Abstract

ABSTRACT Queen (dir. Vikas, 2014) is a coming-of-age Bollywood film that uses the travel trope to illustrate the female protagonist’s awakening. This article examines the journey and transition of Rani, a middle-class upper-caste Punjabi heterosexual Hindu Indian woman, into the ‘New Indian Woman’. Through its female protagonist, Queen offers an iteration and embodiment of the new Indian woman who emerged in the context of upheavals caused by India’s economic liberalization in 1991, one who came to be viewed simultaneously as a marker of modernity and the last bastion of India’s commitment to traditional values. Rani’s refashioned self carefully straddles tradition and modernity desired of the new woman in India.

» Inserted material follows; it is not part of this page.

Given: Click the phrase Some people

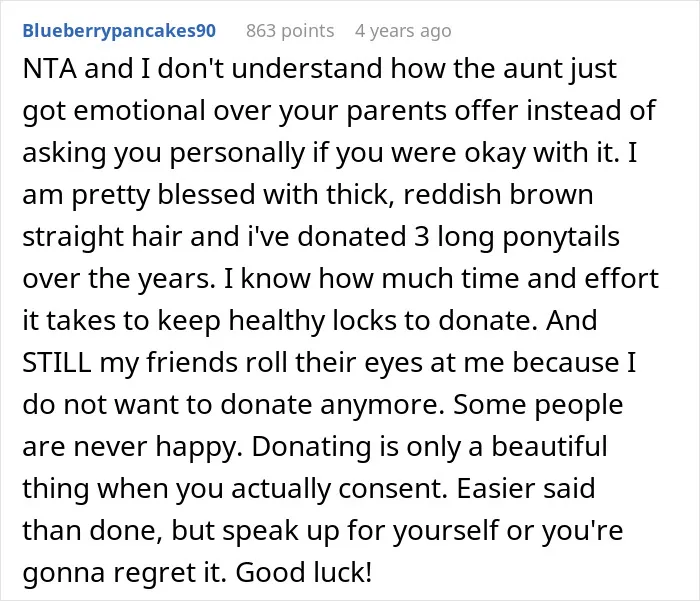Looking at the screenshot, I should [x=538, y=405].
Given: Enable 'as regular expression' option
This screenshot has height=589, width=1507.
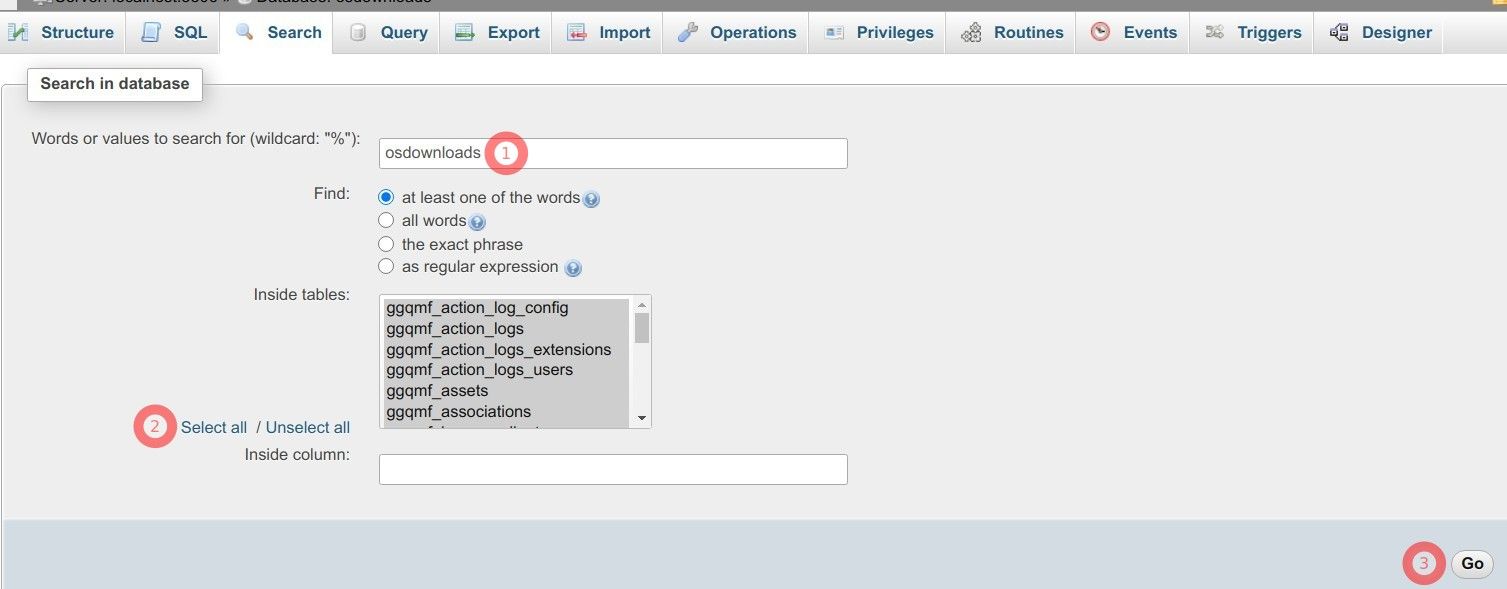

Organized around four interrelated sections, the essay traces Rani’s remaking into a new woman within the context of global travel, new kinship networks, assertion of desire and consumptive practices. Through Rani’s particular embodiment, we see how Bollywood’s new Indian woman can function as a strategy of containment whose object lessons on screen offer moral instruction in maintaining authentic Indian-ness even as economic and cultural markets open themselves up to women. With its possibilities and its limitations, Queen, along with a slew of other New Bollywood films, is symptomatic of a society in transition, one that continues to navigate the effects of changes set in motion since the early 1990s.